Compromisso para a Promoção da Saúde. Os participantes nesta Conferência comprometem-se a:
· Intervir no domínio das políticas públicas saudáveis e advogar, em todos os sectores, um claro compromisso político para a saúde e a equidade;
· Contrariar as pressões a favor dos produtos nocivos e da depleção de recursos, das más condições de vida, dos meios insalubres e da má nutrição; e centrar a atenção em temas de saúde pública, tais como a poluição, os riscos ocupacionais, as condições de habitação e os aglomerados populacionais;
· Combater as desigualdades em saúde, dentro e entre diferentes grupos sociais e comunidades;
· Reconhecer as pessoas e as populações como o principal recurso de saúde; apoiá-las e capacitá-las para se manterem saudáveis, através de meios financeiros ou outros, e aceitar a comunidade como a voz essencial em matéria de saúde, condições de vida e bem estar;
· Reorientar os serviços de saúde e o modo como se organizam no sentido da promoção da saúde; partilhar o poder com outros sectores, outras disciplinas e, acima de tudo, com as próprias populações.

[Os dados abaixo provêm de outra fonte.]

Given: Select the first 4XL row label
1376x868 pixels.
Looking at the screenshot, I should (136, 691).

· Reconhecer a saúde e a sua manutenção como o maior investimento e desafio social e considerar os diferentes modos de vida numa perspectiva ecológica global.
A Conferência apela a todos para que se aliem ao compromisso, visando a criação de uma forte aliança em favor da saúde pública.

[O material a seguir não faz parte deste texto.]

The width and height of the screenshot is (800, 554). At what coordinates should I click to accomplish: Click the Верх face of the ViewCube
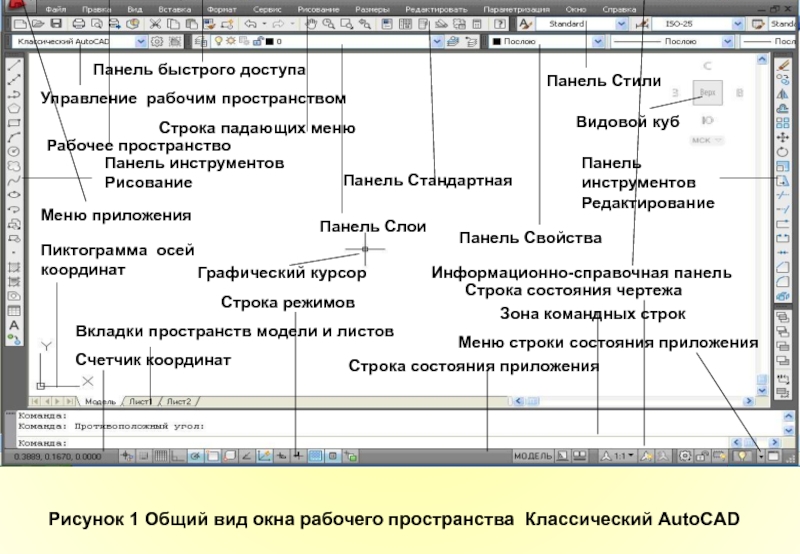pyautogui.click(x=708, y=92)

Apelo à Intervenção Internacional. Apela-se à Organização Mundial de Saúde e a todas as organizações internacionais que advoguem a promoção da saúde em todos os fóruns apropriados e apóiem os países no desenvolvimento e implementação de estratégias em programas de promoção da saúde.
Se as pessoas de todos os meios – as organizações não governamentais e de voluntariado, os governos, a Organização Mundial de Saúde e todas as outras instâncias a quem tal diz respeito — se unirem e apresentarem estratégias para a promoção da saúde, em conformidade com os valores morais e sociais que enformam a presente Carta, a Saúde Para Todos no Ano 2000 será uma realidade.